My point is not that Olbermann’s argument is wrong but, rather, that it is incomplete.

So which is it?

Yes, race is obviously a component, and a major component at that, of the reaction against the president.

And to support this point, Pitts writes:

The recurring use of racist imagery and language, the attendance at tea party events of a racist group like the so-called Council of Conservative Citizens, settles that definitively.

I don’t read Pitts often enough to know if he typically has this much trouble sticking to a point within the space of a few paragraphs.

It doesn’t matter much.  Either way he’s wrong.  So is Olbermann.

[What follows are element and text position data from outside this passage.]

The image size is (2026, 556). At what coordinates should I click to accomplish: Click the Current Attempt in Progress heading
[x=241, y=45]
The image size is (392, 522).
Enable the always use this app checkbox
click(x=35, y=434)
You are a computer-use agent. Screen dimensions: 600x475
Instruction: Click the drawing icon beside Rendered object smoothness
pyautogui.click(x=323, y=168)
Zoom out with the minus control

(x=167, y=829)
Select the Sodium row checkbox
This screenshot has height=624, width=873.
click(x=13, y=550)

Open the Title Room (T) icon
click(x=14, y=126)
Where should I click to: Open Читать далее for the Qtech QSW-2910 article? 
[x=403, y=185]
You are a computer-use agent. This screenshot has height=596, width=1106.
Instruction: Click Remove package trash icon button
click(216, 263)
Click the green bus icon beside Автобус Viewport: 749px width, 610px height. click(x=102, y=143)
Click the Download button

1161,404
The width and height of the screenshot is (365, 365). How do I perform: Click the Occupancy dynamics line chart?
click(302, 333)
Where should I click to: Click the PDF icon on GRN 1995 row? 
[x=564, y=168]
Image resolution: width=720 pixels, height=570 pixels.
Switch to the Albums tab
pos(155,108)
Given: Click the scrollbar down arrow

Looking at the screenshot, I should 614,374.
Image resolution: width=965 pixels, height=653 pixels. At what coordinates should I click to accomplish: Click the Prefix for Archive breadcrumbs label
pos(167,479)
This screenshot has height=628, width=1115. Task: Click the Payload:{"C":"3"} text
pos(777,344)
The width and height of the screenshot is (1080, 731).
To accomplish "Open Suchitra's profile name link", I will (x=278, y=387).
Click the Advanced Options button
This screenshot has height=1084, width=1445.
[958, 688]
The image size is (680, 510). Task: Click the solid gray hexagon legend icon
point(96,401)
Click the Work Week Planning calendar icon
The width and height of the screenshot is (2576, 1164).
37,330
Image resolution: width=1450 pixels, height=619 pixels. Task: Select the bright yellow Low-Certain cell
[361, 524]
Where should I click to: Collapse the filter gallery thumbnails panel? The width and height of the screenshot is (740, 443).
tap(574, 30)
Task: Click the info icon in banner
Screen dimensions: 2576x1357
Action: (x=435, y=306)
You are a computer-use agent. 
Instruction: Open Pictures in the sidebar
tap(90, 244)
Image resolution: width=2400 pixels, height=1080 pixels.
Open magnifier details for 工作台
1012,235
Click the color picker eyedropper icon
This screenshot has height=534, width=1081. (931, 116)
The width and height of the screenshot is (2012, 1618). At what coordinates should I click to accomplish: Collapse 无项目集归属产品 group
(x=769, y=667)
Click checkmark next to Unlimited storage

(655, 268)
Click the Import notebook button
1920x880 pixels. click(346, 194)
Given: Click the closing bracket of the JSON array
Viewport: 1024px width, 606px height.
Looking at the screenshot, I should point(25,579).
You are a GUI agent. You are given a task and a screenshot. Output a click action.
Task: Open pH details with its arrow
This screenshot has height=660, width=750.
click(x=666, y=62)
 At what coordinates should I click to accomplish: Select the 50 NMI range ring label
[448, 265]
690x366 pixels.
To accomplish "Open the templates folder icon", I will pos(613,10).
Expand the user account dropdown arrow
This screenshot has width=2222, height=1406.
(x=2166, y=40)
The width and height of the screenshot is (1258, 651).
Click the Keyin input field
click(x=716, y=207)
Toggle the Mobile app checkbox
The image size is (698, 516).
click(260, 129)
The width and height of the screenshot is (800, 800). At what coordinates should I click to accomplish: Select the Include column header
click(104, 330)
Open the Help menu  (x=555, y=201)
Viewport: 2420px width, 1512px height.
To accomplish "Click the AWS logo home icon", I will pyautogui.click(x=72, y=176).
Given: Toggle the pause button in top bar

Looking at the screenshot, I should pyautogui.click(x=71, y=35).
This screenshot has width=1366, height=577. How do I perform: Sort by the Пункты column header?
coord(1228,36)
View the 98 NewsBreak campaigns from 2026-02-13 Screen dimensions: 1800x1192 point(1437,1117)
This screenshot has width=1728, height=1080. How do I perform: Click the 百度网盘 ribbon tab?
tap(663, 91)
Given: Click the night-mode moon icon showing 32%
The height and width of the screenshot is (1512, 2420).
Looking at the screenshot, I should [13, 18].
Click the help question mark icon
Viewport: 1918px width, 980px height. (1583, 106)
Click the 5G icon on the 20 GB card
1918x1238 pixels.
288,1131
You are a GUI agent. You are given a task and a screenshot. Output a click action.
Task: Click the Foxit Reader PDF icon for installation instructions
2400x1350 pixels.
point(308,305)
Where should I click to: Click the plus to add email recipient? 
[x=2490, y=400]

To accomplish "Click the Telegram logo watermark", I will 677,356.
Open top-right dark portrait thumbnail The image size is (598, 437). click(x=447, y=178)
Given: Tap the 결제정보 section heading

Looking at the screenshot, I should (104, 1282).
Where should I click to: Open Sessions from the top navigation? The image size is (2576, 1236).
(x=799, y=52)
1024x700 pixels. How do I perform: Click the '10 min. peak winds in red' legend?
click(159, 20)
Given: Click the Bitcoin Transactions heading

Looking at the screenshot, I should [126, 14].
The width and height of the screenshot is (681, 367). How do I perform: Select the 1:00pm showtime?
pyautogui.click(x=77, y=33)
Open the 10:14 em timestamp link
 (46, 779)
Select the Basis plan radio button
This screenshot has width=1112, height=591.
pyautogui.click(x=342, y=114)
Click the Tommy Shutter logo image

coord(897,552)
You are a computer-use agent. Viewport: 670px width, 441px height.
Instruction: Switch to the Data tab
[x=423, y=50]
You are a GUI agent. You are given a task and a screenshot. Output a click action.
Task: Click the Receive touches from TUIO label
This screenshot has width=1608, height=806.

I’m currently reading Michael Steele’s excellent book Right Now.  I haven’t read as crisp of a communication of conservative principles since Reagan.

In the book, Steele contends that conservatives see society as a collection of individuals that they hold to their individual merits and liberals tend to see it as a collection of groups.  Pitts demonstrates the latter view in two ways.

First, he can’t accept the possibility that race is not an issue for tea partiers.  Maybe that’s because he views society as a collection of groups and can’t fathom that others don’t.

Second, rather than sit and talk with representative tea partiers and see if he can agree or disagree with their positions on merit, he’d rather brand the entire group unfit with a sophisticated form of name calling, without giving them the benefit of the doubt.  I find that strange, because he seems to be from the group that says we should sit down with our opponents to gain an understanding of their position.

As much of Olbermann and Pitts wishes race was the issue, it’s not. Race keeps them from seeing the real issues.

If you want to know what motivates tea partiers, I recommend reading Michael Steele’s book, or the books and columns written by economists Thomas Sowell and Walter Williams or the columns written by Star Parker.

The last three all write weekly columns that are available for free at Townhall.com.  Star’s column appears on Mondays, Sowell’s on Tuesdays and Williams’ on Wednesday.  I look forward to reading each one every week.

If you read back through this blog, you will find that I hold these peoples’ opinions in high regards and I greatly appreciate their work as, I’m guessing, would a great many tea partiers.

All do a great job of explaining that conservatives believe in individual rights, voluntary interaction between individuals and that we should be skeptical of those who wish to use government power to force their visions onto these individuals and the degrading impact of government dependency.

I’d love to read Leonard Pitts address the issues these leading conservative thinkers write about.  That would make for much better reading than the glib name calling he seems to revel in.